▸ **What the task requires**:
Please transcribe the plasma membrane text below word for word, from "Different Plasma Membrane" to "particular selected molecules.".

[[ Text shown open ]]

Different Plasma Membrane Models

Plasma Membrane

  • Plasma membrane refers to the envelope-like membrane or structure that surrounds the cell and its organelles.
  • It is a double-membraned organelle that is present in both prokaryotic and eukaryotic cells and is also known as the phospholipid bilayer.
  • In all live cells, the plasma membrane serves as a barrier and is selectively permeable, permitting the entry and exit of particular selected molecules.
  • In addition to these functions, the plasma membrane also serves as a connection between the cell and its surroundings.
  • The thickness of a plasma membrane is between 5 and 8 nm, and it is primarily composed of carbohydrates, phospholipids, proteins, and conjugated compounds.
  • The plasma membrane is a bilayer of lipids that surrounds and contains the cell’s cytoplasm.
  • Based on their molecular architecture and the presence of specific specialised components, this concept is also known as the fluid mosaic model.
  • The fluid mosaic hypothesis was initially developed by American biologists Garth L. Nicolson and Seymour Jonathan Singer in 1972.
  • The fluid mosaic model depicts in detail the structure of the plasma membrane in eukaryotic cells, as well as the arrangement of its constituents – phospholipids, proteins, carbohydrates, and cholesterol.
  • These components give the plasma membrane a fluid look.

Functions of Plasma Membrane

  • The plasma membrane serves as a physical barrier between the exterior environment and the intracellular organelles.

[[ Text shown closed ]]
[[ Data section open ]]

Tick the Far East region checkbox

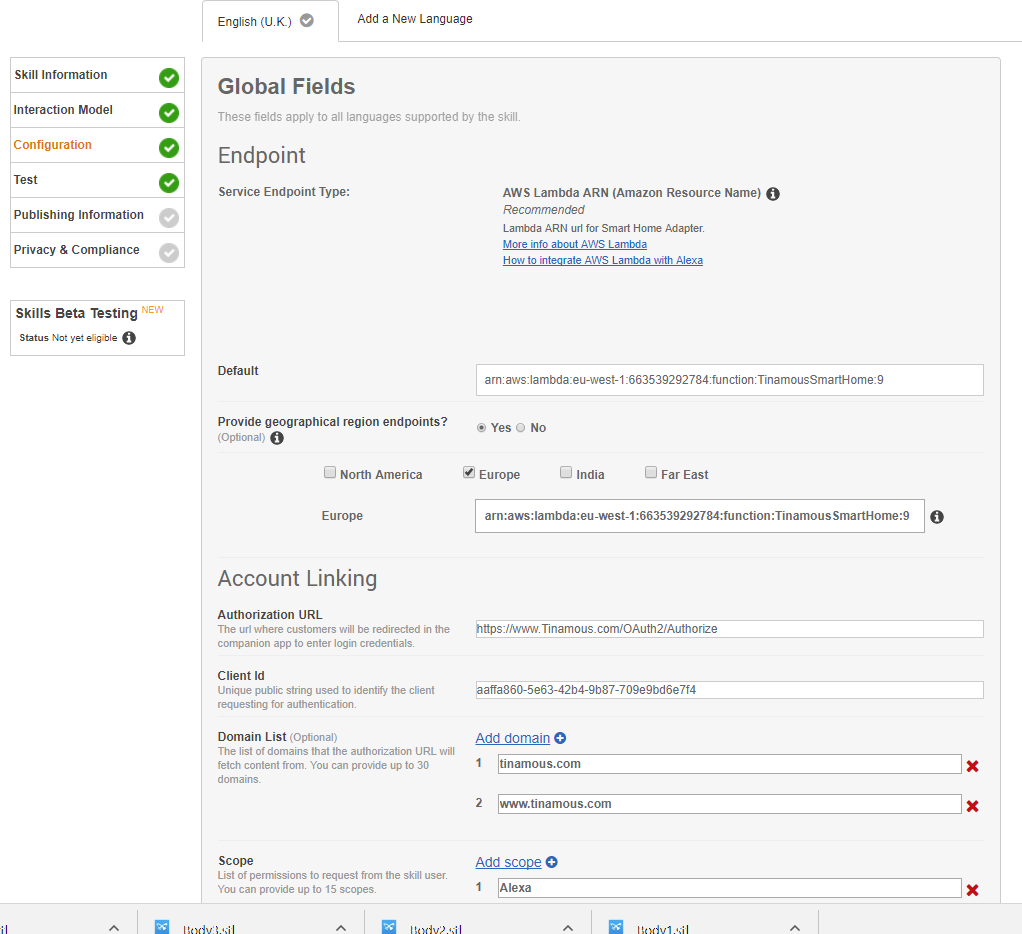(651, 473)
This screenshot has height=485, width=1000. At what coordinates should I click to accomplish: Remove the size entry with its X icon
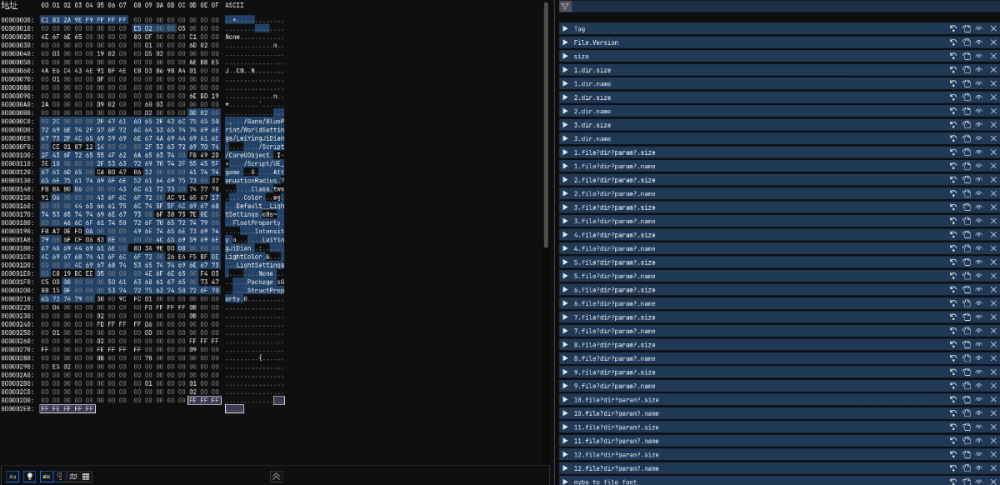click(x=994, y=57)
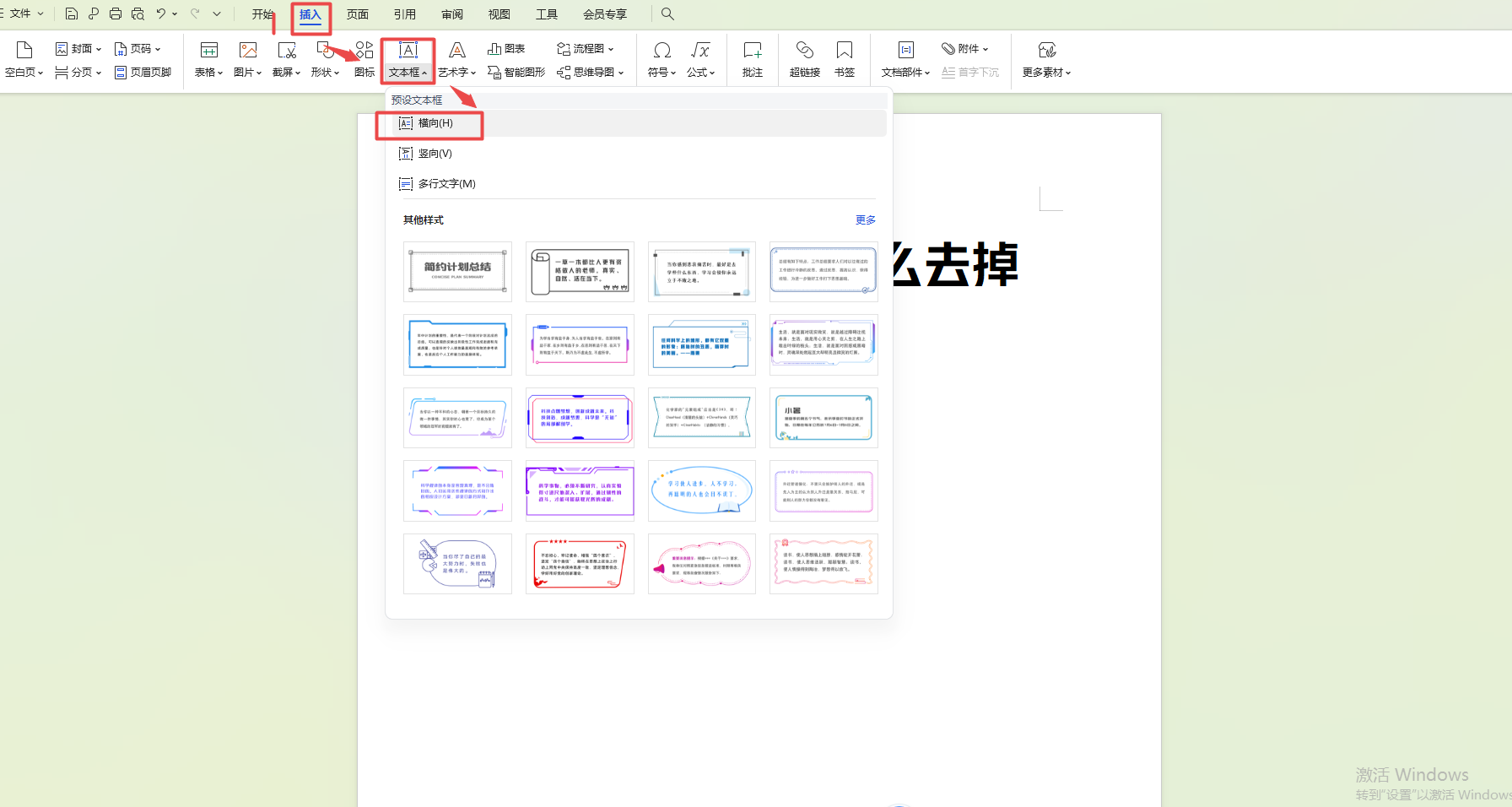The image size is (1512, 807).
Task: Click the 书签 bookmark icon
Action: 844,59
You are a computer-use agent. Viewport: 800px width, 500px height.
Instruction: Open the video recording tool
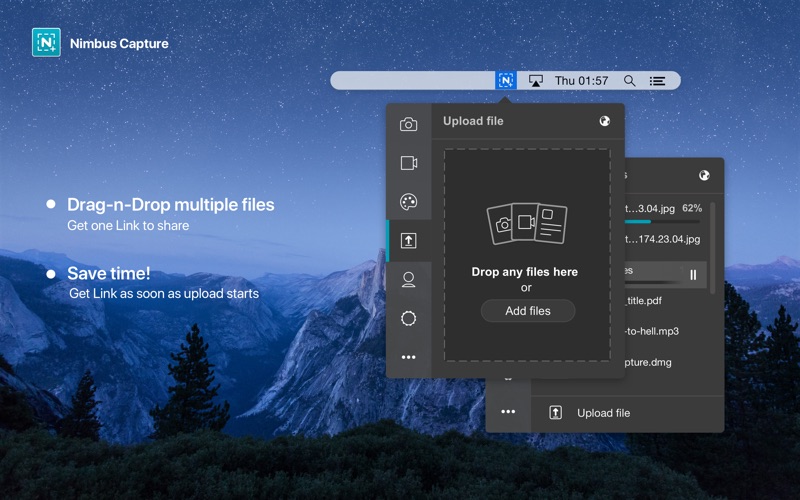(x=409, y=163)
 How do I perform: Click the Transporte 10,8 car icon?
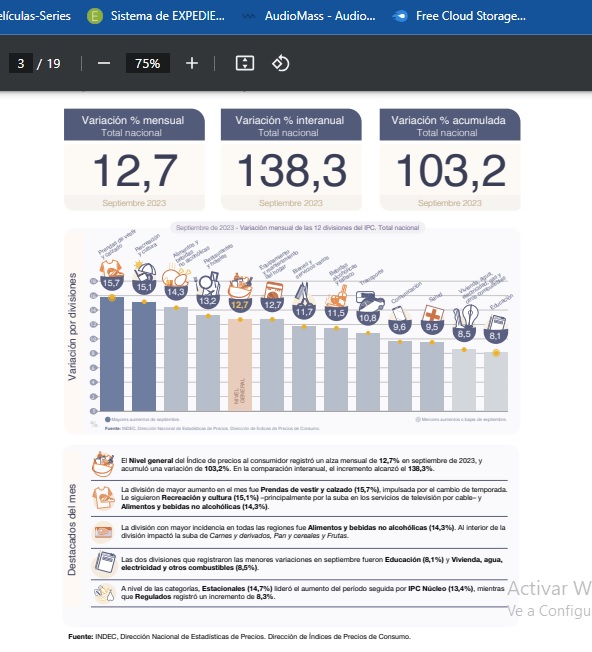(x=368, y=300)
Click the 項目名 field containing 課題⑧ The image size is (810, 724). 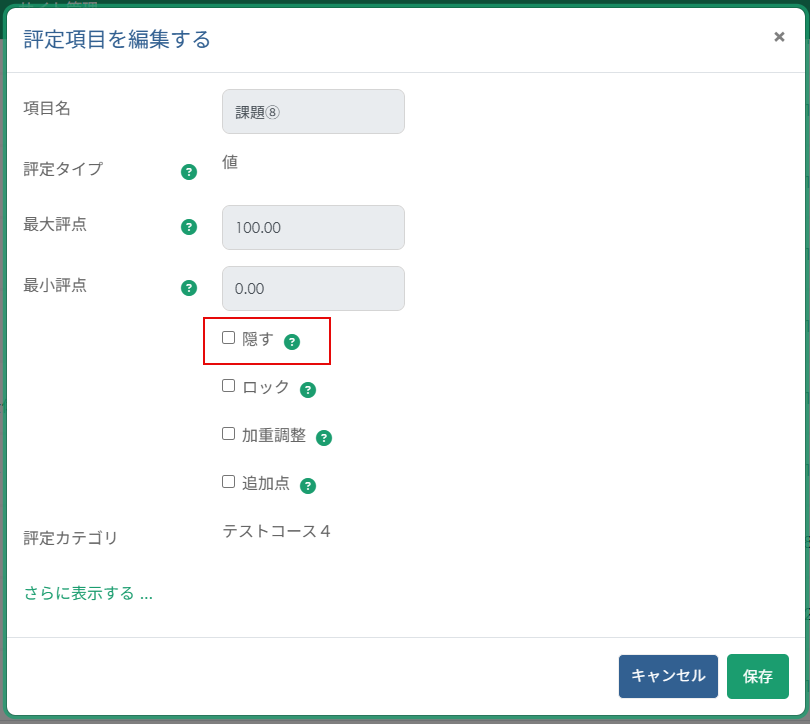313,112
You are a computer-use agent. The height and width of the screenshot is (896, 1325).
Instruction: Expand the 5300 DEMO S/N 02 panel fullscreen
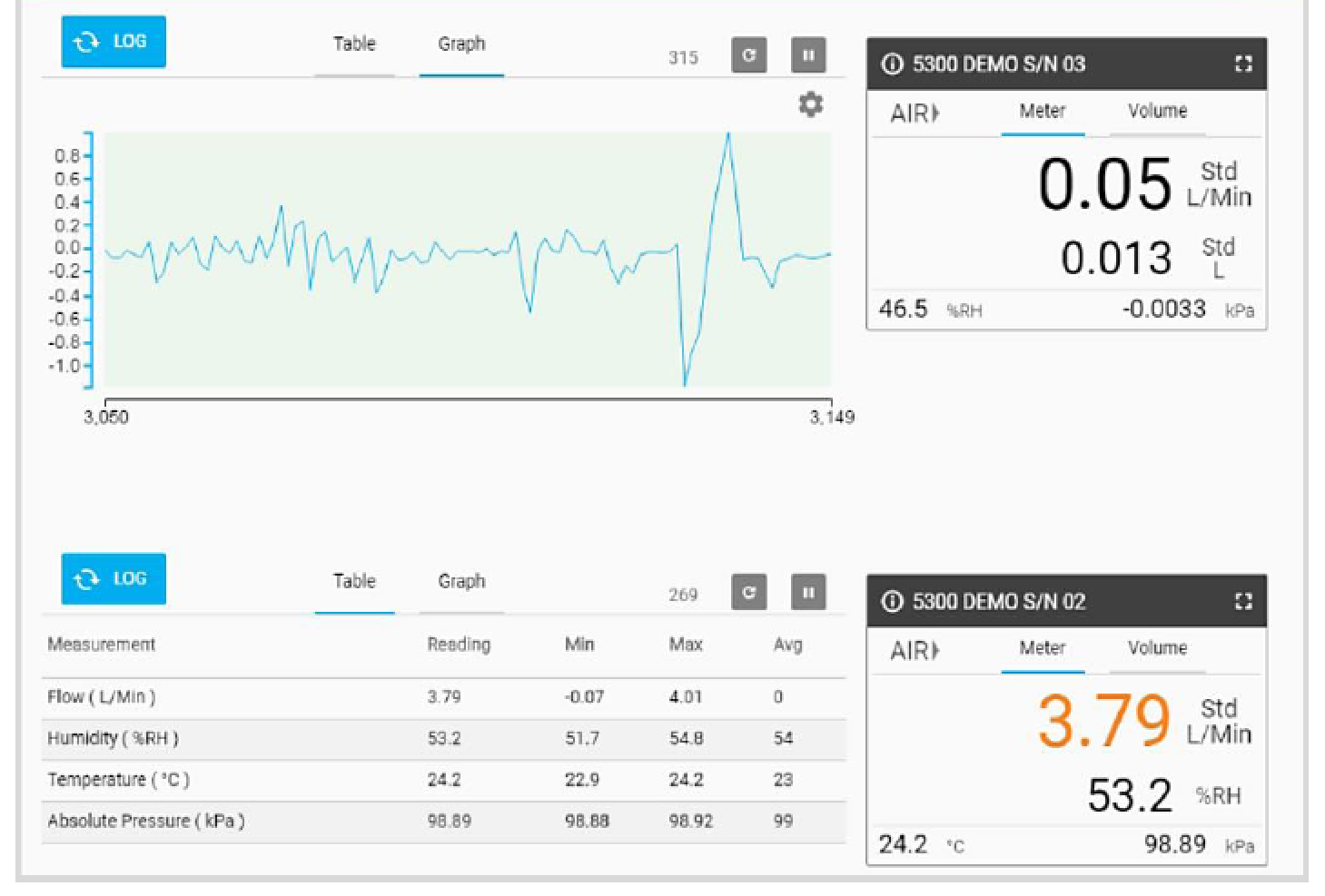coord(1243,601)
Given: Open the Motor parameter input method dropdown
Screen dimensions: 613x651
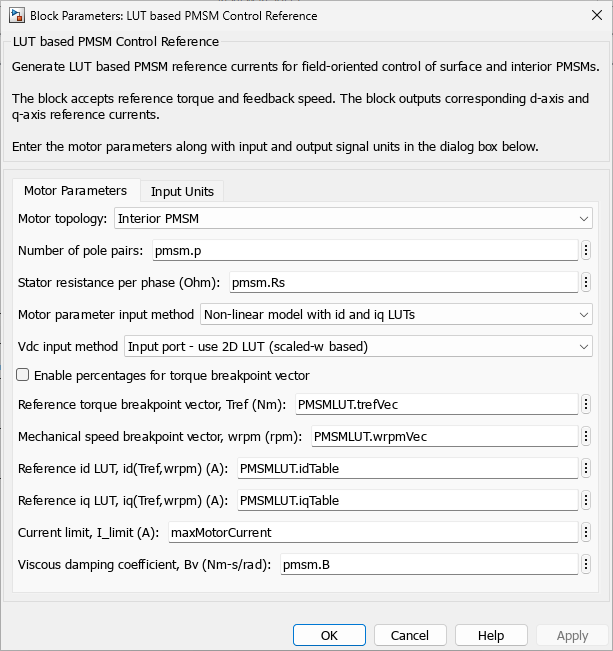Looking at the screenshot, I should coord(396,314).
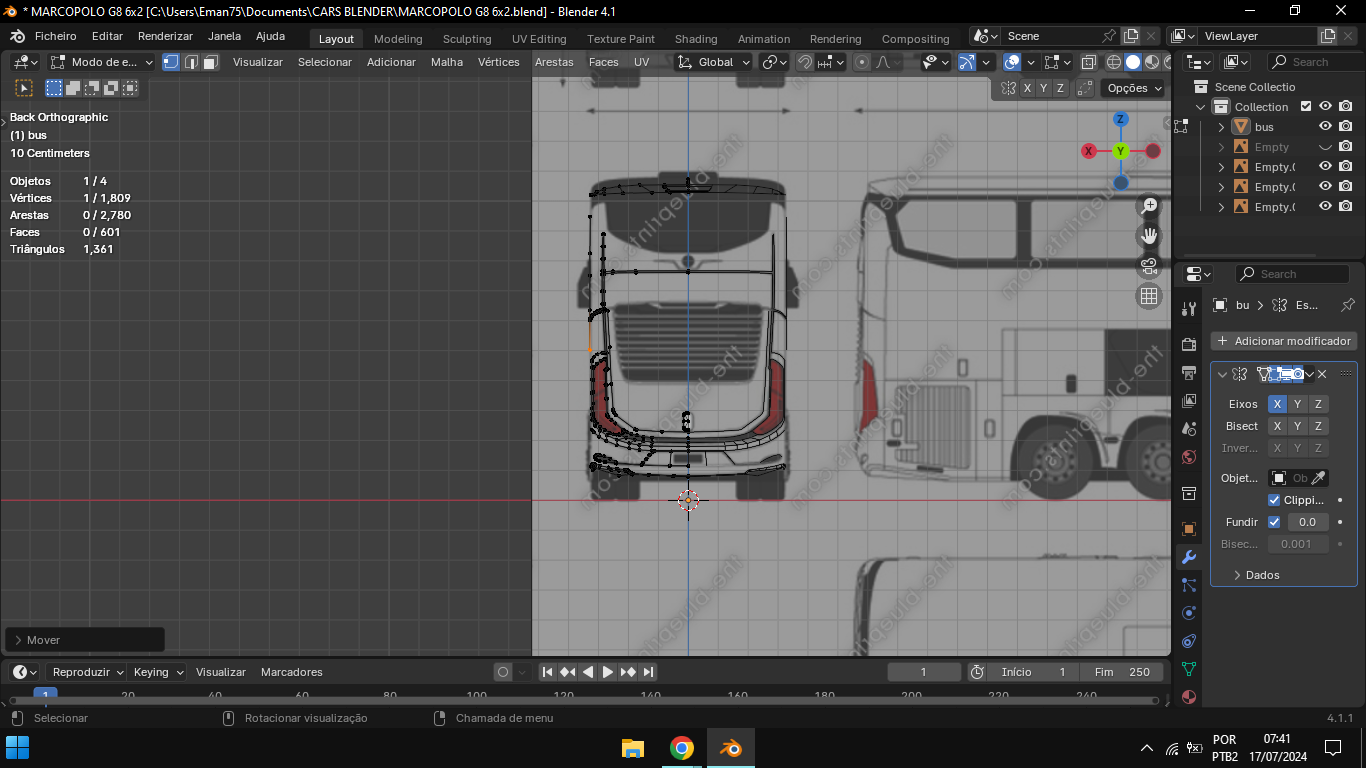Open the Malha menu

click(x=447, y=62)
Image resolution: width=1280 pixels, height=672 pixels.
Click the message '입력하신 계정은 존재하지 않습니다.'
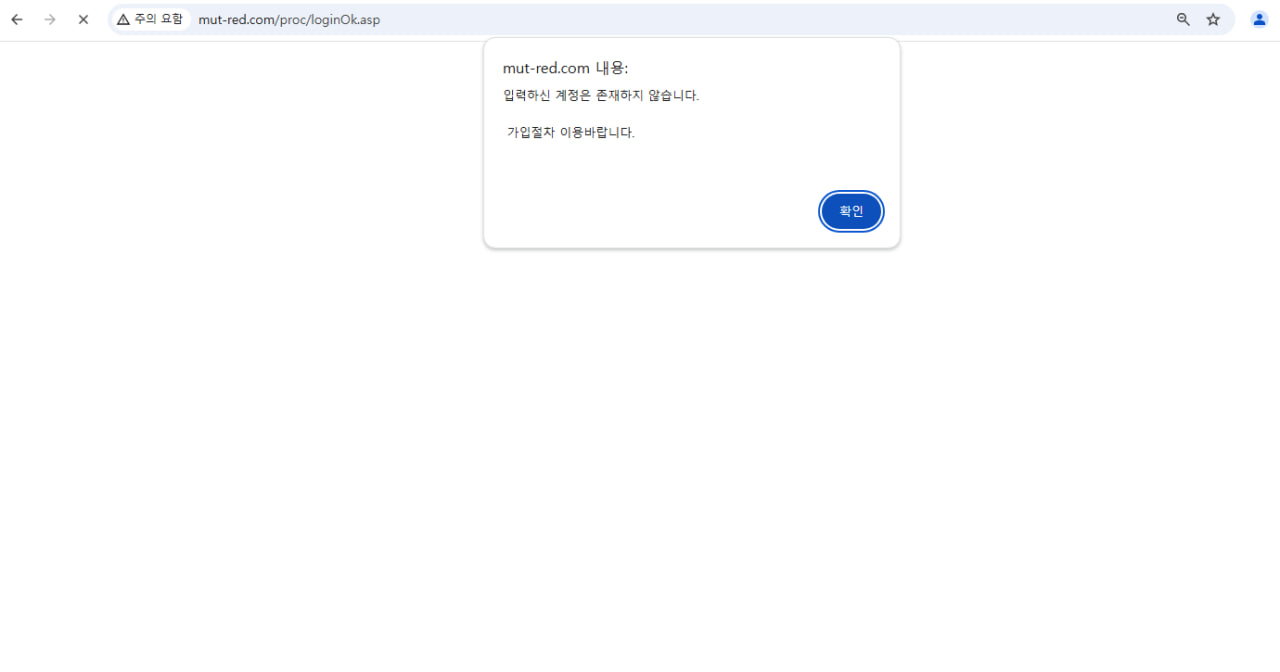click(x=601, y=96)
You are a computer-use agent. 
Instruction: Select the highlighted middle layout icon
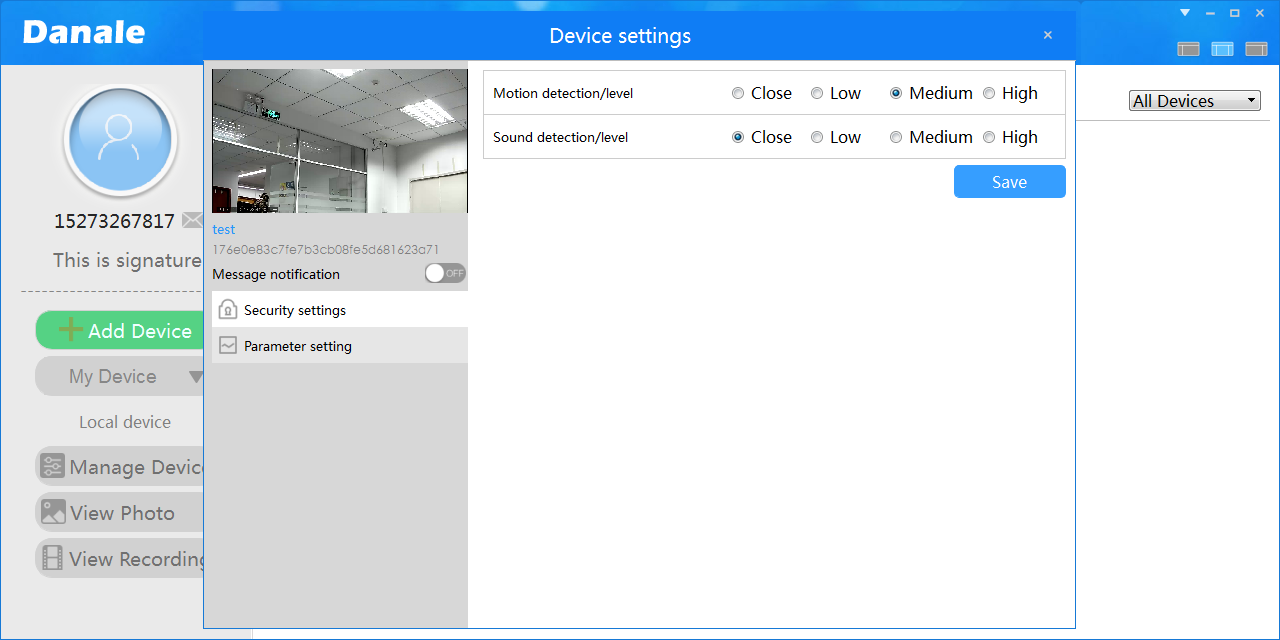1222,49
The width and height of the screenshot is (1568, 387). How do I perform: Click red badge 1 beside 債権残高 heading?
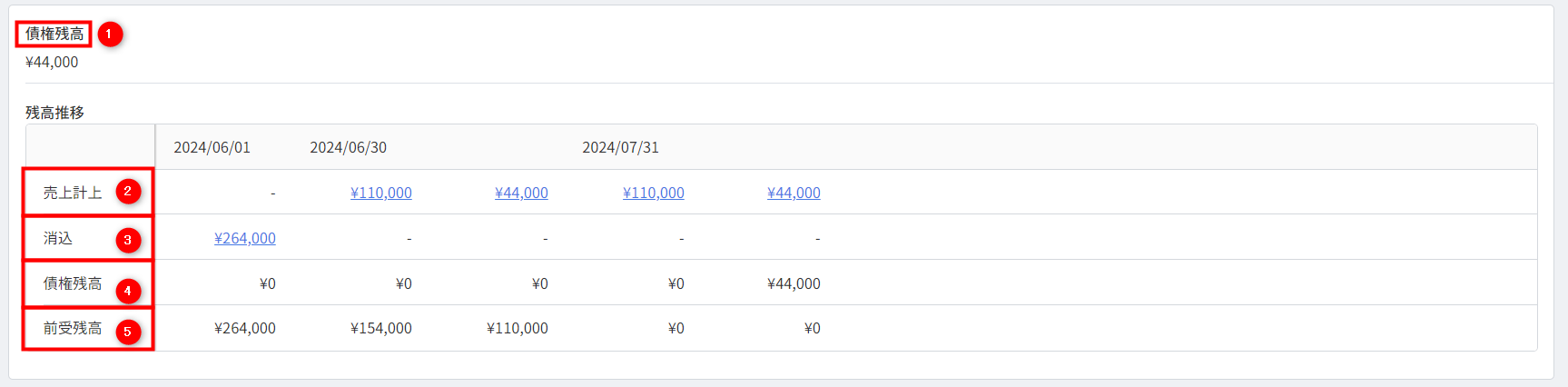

[[ Data section closed ]]

▸ **Response for this exercise**:
Different Plasma Membrane Models

Plasma Membrane

  • Plasma membrane refers to the envelope-like membrane or structure that surrounds the cell and its organelles.
  • It is a double-membraned organelle that is present in both prokaryotic and eukaryotic cells and is also known as the phospholipid bilayer.
  • In all live cells, the plasma membrane serves as a barrier and is selectively permeable, permitting the entry and exit of particular selected molecules.